[Collected data entries]
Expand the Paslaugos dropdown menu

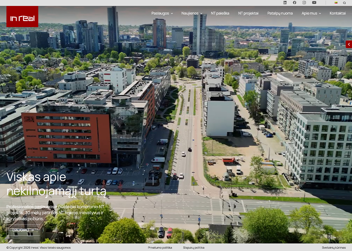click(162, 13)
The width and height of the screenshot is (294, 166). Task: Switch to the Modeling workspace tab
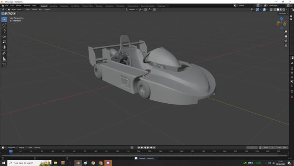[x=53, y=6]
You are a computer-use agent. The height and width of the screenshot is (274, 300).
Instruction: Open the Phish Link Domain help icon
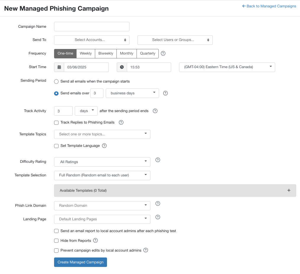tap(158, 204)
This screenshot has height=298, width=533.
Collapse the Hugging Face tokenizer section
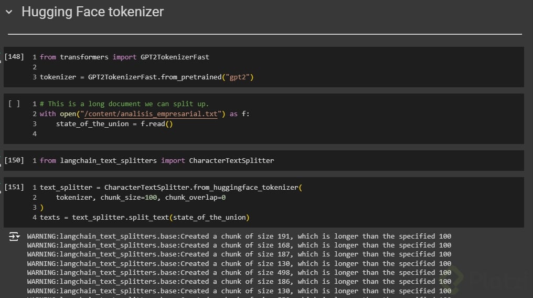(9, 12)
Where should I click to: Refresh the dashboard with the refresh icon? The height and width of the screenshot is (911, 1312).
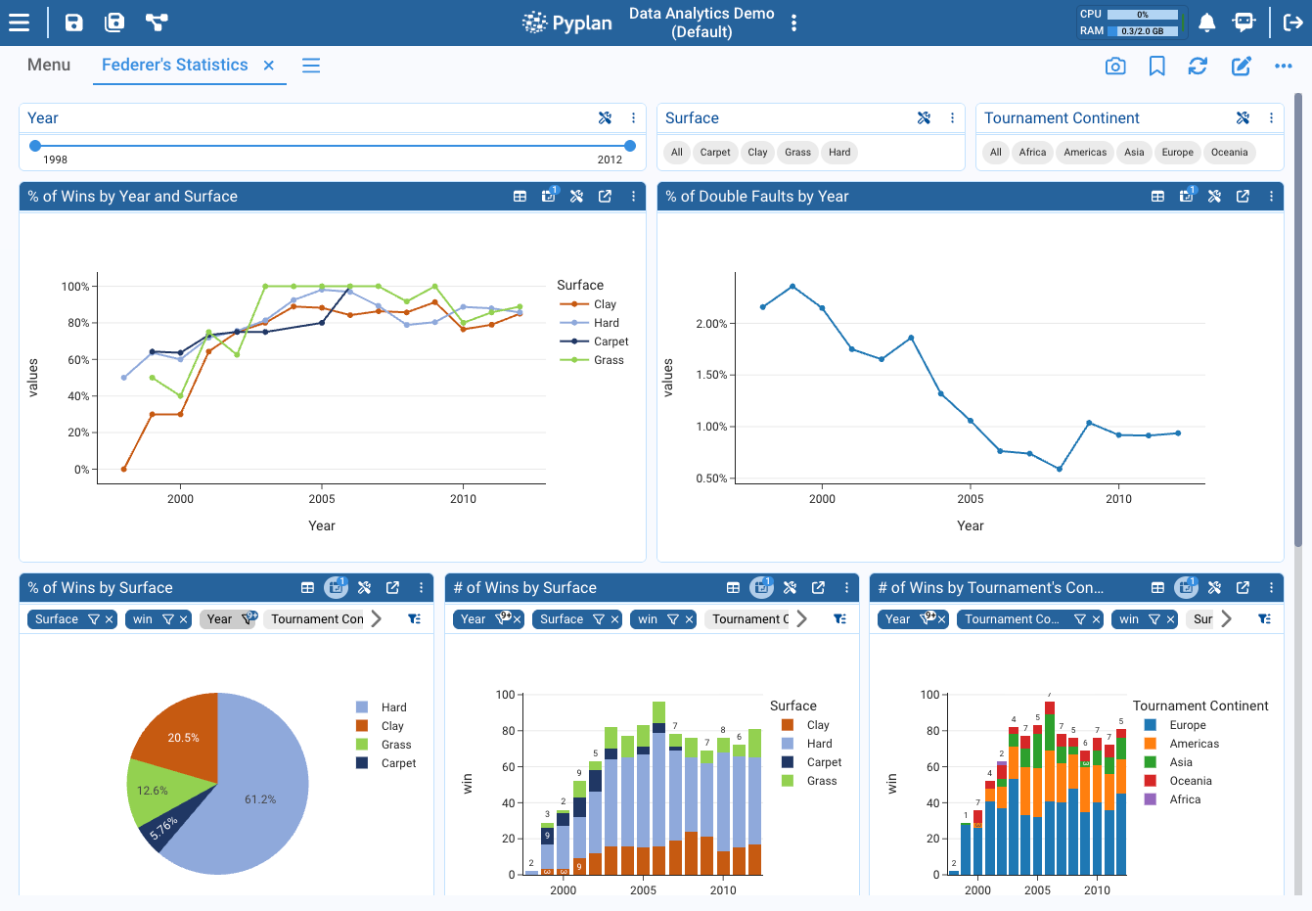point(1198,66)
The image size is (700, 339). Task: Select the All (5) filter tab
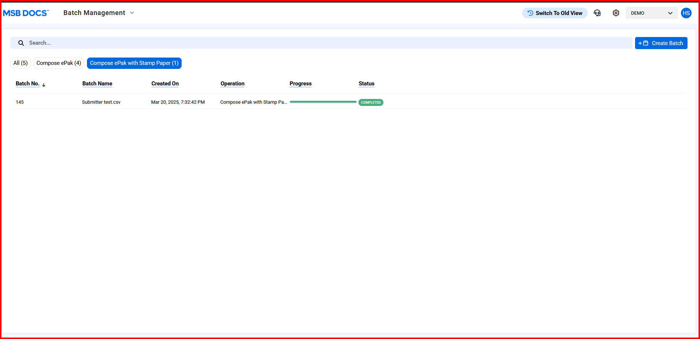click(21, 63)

...

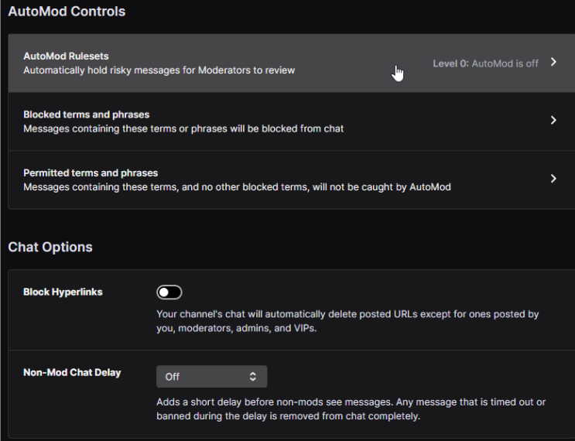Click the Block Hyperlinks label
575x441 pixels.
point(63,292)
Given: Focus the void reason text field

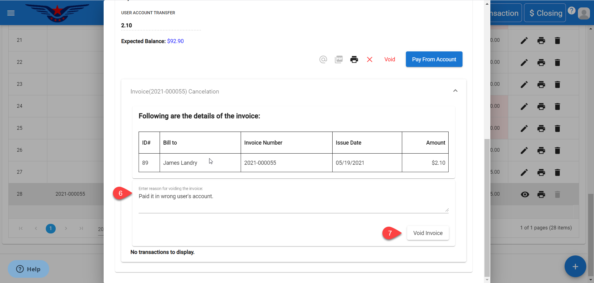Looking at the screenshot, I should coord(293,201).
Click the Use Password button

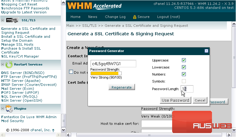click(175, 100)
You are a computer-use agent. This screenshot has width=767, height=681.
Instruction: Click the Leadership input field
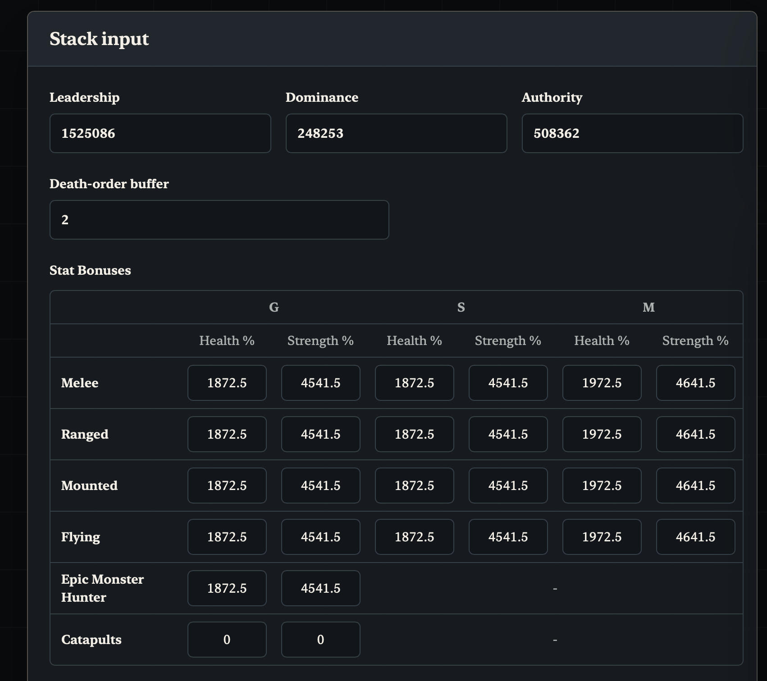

__Exercise__: Only lines that include "This" belong in the answer; return them from the entries above.

__Solution below__:
This screenshot has height=298, width=533.
You are a computer-use agent. This screenshot has width=767, height=681.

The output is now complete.